主诉:头晕伴右上肢乏力麻木2月余,加重2周。

既往高血压和糖尿病,2007年因鼻咽癌行放疗和化疗。

入院后体格检查:双下肢肌力5级-,左侧巴宾斯基征阳性。

入院后血脂组合提示:高胆固醇血症。

2022-6-7 脑DWI

脑DWI:双侧半球皮质和皮质下多发急性小梗死灶高信号。


2022-6-6 头颈部CTA

头颈部CTA:左侧颈内动脉和椎动脉闭塞;左侧大脑中动脉显影纤细;右侧颈内动脉起始部、颅外段远端和破裂孔段管腔多发串联狭窄病变。


临床诊断

1、脑梗死(动脉-动脉栓塞);

2、右侧颈内动脉串联狭窄;

3、左侧颈内动脉和椎动脉闭塞;

4、高血压病;

5、糖尿病;

6、高胆固醇血症;

7、鼻咽癌放化疗后。


入院后治疗

1、双联抗血小板聚集药物(阿司匹林 100mg QD + 氯吡格雷 75mg QD);

2、阿托伐他汀 40mg QD;

3、瑞百安 420mg IH;

4、降糖和降压等治疗。


介入治疗决策

此患者有多种脑血管病危险因素,包括:高血压、糖尿病和高胆固醇血症,尽管曾有鼻咽癌放疗病史,但多发脑动脉狭窄/闭塞的性质还是考虑为粥样硬化性质。

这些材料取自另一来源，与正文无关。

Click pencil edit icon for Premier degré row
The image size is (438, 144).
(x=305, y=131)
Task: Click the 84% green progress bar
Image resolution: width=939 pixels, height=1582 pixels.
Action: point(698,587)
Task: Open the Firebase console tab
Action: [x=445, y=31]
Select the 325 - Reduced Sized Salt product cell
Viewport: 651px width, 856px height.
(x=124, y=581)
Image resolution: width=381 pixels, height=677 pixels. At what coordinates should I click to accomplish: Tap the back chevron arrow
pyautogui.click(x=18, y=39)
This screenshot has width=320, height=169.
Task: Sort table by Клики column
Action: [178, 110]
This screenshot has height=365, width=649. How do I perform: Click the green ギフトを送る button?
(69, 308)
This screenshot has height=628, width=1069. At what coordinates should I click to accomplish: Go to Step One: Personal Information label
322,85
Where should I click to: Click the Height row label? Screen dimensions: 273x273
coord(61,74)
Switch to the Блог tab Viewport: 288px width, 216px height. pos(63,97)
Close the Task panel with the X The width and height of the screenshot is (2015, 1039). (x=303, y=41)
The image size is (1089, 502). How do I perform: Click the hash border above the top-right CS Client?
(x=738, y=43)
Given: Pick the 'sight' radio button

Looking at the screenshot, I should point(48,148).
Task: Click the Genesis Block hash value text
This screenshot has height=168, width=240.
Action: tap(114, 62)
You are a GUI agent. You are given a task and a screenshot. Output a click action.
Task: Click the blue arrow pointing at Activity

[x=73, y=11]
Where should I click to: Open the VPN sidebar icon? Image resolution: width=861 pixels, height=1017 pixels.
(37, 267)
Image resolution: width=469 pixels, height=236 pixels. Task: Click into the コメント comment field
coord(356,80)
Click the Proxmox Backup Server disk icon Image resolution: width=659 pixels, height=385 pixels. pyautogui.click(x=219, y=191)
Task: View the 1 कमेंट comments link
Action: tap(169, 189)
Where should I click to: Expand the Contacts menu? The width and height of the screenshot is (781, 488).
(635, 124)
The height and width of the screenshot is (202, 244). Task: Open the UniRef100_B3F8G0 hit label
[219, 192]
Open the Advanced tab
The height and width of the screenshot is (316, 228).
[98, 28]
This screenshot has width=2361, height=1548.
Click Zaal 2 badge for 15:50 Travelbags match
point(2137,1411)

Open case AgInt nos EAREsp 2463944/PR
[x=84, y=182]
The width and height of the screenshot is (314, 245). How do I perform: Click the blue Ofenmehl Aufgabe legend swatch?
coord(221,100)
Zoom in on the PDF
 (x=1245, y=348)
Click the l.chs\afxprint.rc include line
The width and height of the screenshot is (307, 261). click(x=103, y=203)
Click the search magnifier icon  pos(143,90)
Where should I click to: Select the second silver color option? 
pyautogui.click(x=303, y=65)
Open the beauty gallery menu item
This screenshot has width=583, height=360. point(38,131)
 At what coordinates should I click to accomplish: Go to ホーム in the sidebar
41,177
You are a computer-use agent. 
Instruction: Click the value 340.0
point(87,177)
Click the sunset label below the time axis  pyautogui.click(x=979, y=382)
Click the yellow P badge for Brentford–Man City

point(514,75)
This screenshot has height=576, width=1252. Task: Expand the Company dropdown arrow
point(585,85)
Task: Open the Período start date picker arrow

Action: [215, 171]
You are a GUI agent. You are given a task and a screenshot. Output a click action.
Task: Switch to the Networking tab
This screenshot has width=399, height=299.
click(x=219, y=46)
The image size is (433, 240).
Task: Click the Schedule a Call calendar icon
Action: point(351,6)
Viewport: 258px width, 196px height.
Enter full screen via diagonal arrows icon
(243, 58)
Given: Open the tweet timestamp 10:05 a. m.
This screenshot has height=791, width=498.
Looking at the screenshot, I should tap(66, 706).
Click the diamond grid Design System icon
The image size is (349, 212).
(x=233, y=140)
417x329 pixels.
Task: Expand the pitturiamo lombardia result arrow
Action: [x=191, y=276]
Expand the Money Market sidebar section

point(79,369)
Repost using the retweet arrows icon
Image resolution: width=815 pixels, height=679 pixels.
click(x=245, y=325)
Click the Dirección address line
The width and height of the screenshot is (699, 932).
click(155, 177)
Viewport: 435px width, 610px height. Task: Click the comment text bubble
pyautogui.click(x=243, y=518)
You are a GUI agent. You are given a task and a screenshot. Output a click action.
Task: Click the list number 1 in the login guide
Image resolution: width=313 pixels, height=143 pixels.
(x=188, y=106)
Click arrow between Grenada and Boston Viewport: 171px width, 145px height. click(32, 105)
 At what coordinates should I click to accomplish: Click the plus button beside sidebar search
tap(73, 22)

由于左侧颈内动脉完全闭塞,左侧半球血液主要由右侧颈内动脉经前部WILLIS环代偿;而右侧颈内动脉存在多处串联严重狭窄病变,此次DWI发现双侧半球皮质和皮质下多发急性小梗死灶,表明这些串联狭窄病变是症状性的。


综合以上因素判断,右侧颈内动脉多发串联狭窄有介入治疗指证;经与患者及家属沟通后,同意介入手术,并签署知情同意书。


2022-6-9 介入治疗

采用同轴技术(4F 125cm 多用途导管+ 6F 80cm Cook长鞘)将长鞘头端送至右侧颈总动脉选段,造影:右侧颈内动脉起始部不规则斑块,局部管腔中度狭窄。


右侧颈内动脉颅外段远端和破裂孔段局部管腔重度狭窄。


右侧颈内动脉经前部WILLIS环代偿左侧前循环血流。


路图引导下,将保护伞NAV6释放于右侧颈内动脉近颅底狭窄病变的近侧。


用4*30mm球囊对右侧颈内动脉起始部狭窄预扩张后,将一枚自膨式颈动脉支架(Wallstent,9*40mm)送至狭窄位置,造影证实定位准确后释放支架,并将长鞘头端推送越过支架远端后回收保护伞。


经长鞘送入中间导管(Navien 072 105cm),头端置于长鞘远端,再经中间导管送入微导丝(Transend 300cm),路图指引下微导丝头端顺利通过颈内动脉近颅底部和破裂孔段狭窄,头端置于海绵窦段。


采用4.0*30球囊扩张颈内动脉颅外段远端狭窄(压力6atm)后,将中间导管越过此狭窄送至岩骨段。


采用3.0*15mm球囊(赛诺)对破裂孔段狭窄扩张两次(压力分别是6atm和8atm),造影显示破裂孔段狭窄明显改善,但颈内动脉颅外段远端狭窄仍然很明显。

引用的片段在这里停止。